Wednesday, January 10, 2007

Presidential Power Rankings # 2

January 10, 2007

For this second week of the Power Rankings, I have decided to expand the field to 15 candidates each in both parties.

I just feel that a 15 candidate poll is a nicer and luckier number than 13.

The four names I am adding include one potential candidate who this week signaled a willingness to enter the race while the other three are more likely to not to not run, but have been talked about online and elsewhere as potential candidates that people in various segments of the parties would might want to draft, and thus, those candidates could give it some thought.

Basically, I just wanted to get to 15 each, so I am going with who seems like the most logical additions.

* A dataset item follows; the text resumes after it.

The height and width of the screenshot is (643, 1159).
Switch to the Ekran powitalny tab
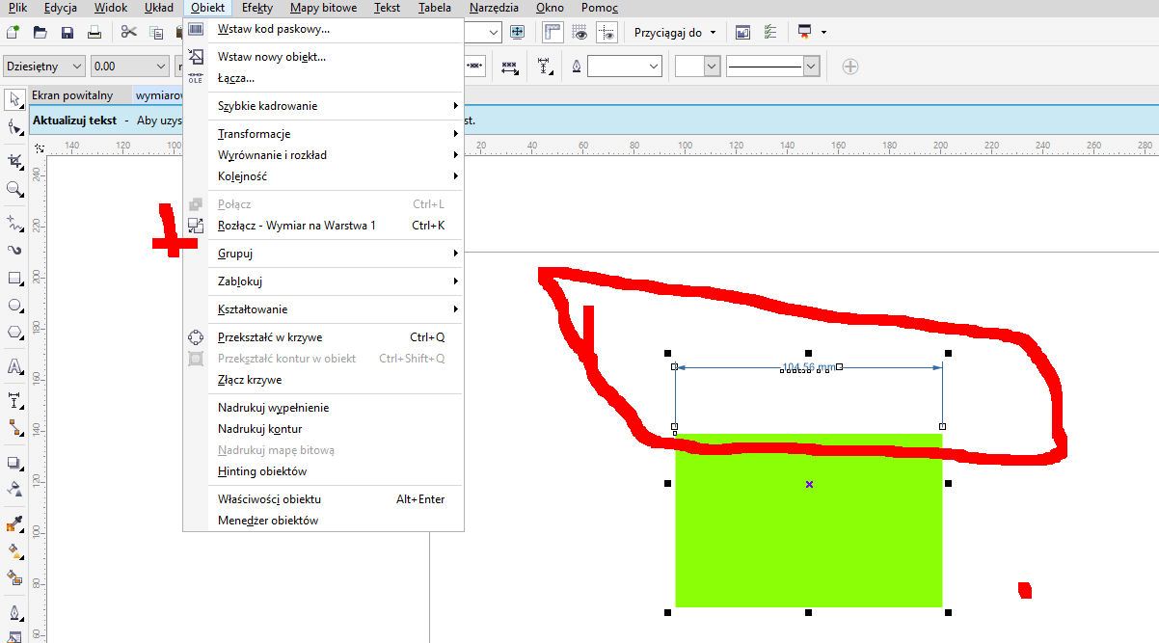[x=72, y=95]
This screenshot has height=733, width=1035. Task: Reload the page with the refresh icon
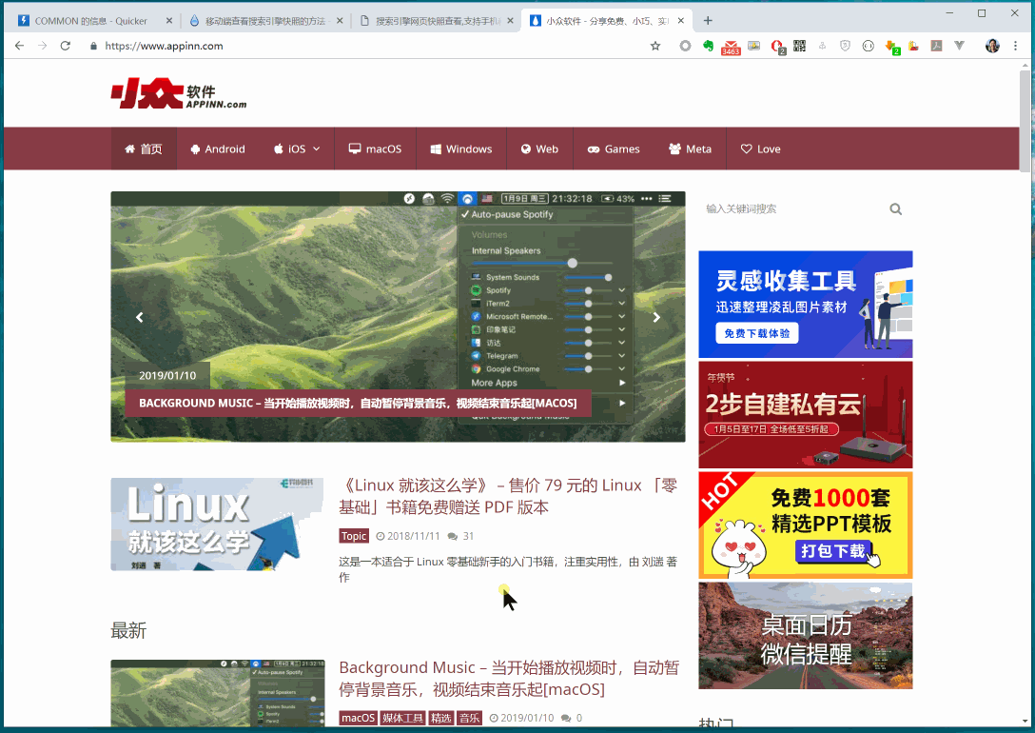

Otherwise, there are not many changes from last week to this week, which is to be expected. The one alternation is that I have flip flopped John Kerry and Chris Dodd in the Democrat rankings due to the fact that the political juggernaut that is John F. Kerry sent a signal yesterday that he is preparing to run and could actuall enter the race fairly soon, as opposed to thinking about it for the next few months.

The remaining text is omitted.